Boy Scout Explorers at Headless Hollow
The interruption annoyed Old Stony. “This place I’m telling you about you’ve never read of,” he said, “and you never will because it’s a place hard to reach even today. My podner and I gave it the name of Headless Hollow.

“There’s a way in if you know the trail and can stand hardships. There’s no way out except the way in. It’s in an out-of-the way valley, rimmed by canyons, hard by a little lake no bigger’n a tin cup. To get there you back-pack over miles o’ rock so steep it makes me dizzy to think of ’em.”

“But you found gold?” prompted War.

“Ay, we found it, and a heap o’ trouble. Here, let me show you something.”

Abruptly Old Stony dug a polished nugget from his pants pocket. Even in the poor lamplight, the color of gold was there.

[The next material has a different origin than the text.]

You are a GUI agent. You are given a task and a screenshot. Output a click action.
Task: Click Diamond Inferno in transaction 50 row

“Wow!” War exclaimed, breathing heavily. “That makes my sample look like peanuts.”

“This nugget came from Headless Hollow?” Jack asked, relishing the old man’s tale.

Stony sucked at his pipe as he carefully replaced the metal in his wrinkled overalls.

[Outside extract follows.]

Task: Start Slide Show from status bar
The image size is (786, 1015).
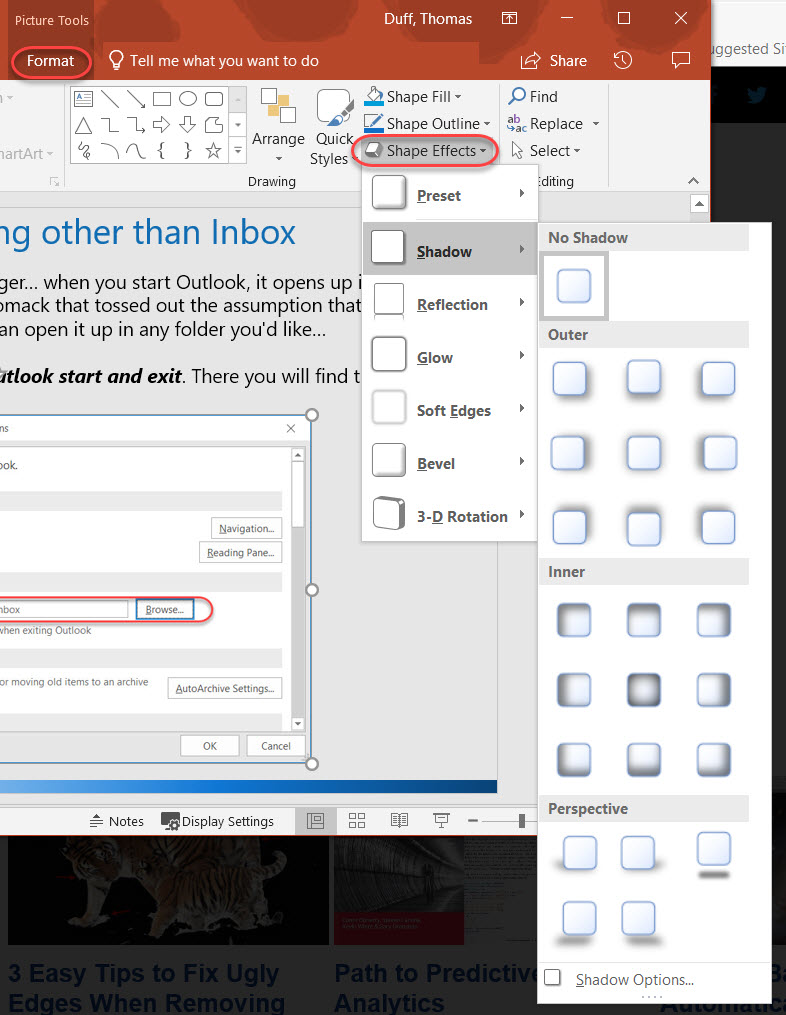Action: (440, 821)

Without answering, he resumed: “I was a young fellow in those days, strong as an ox. If it wasn’t for my bad heart and some other things, I’d go back there now and make my fortune.”

“Where is this valley of gold?”

“I can’t tell you, son. But there are men who would pay me well to know my secret.”

“If you found gold,” Jack asked, “why did you leave the valley?”

“Don’t ask me that question, son. My past is my own and, God willing, it will die with me.”

The old man turned suddenly in his rocking chair.

Unnoticed by the Explorers, a tall man in his thirties, with a rock-like, expressionless face, had come to the open doorway. Ignoring the Scouts, he spoke directly to Stony.

“Crawl out, you lazy old buzzard! The man in No. 4 wants fresh towels.”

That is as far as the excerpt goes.